## The task
Each entry is to be given again precisely, and no picture may be carried over.

## Exercise data
※

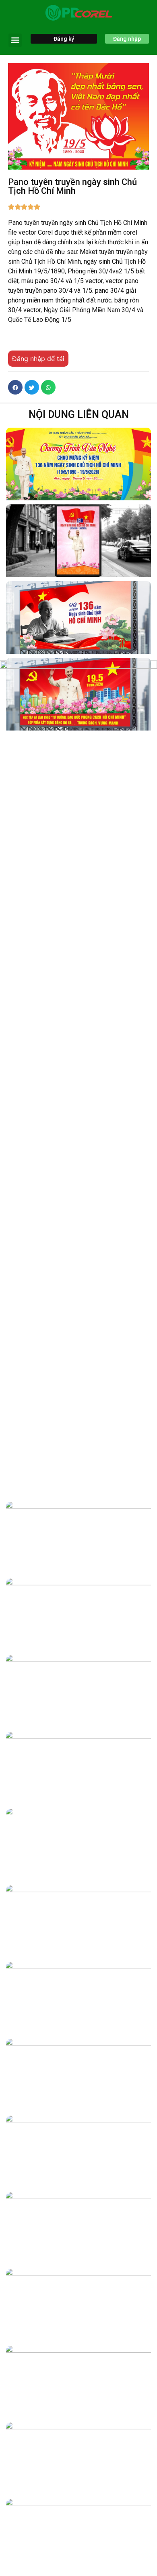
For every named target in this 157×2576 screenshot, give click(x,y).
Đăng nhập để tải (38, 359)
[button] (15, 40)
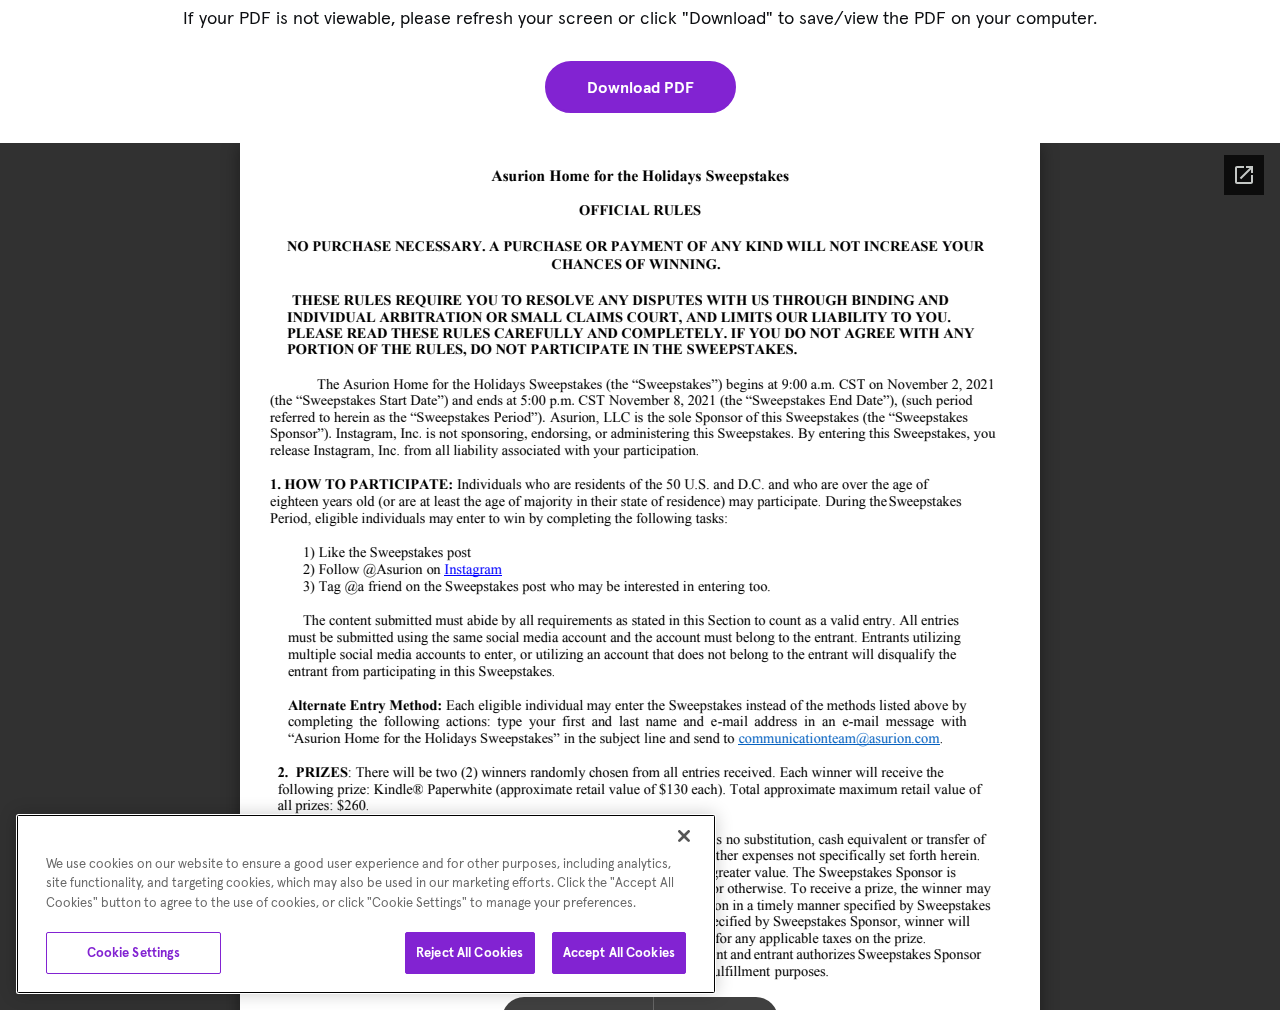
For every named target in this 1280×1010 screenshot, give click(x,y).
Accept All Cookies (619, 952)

※

## Solution to the problem
For every named target in this 157×2576 screenshot, give click(x,y).
Đăng nhập để tải (38, 359)
[button] (15, 40)
For every named target in this 1280×1010 screenshot, give click(x,y).
Accept All Cookies (619, 952)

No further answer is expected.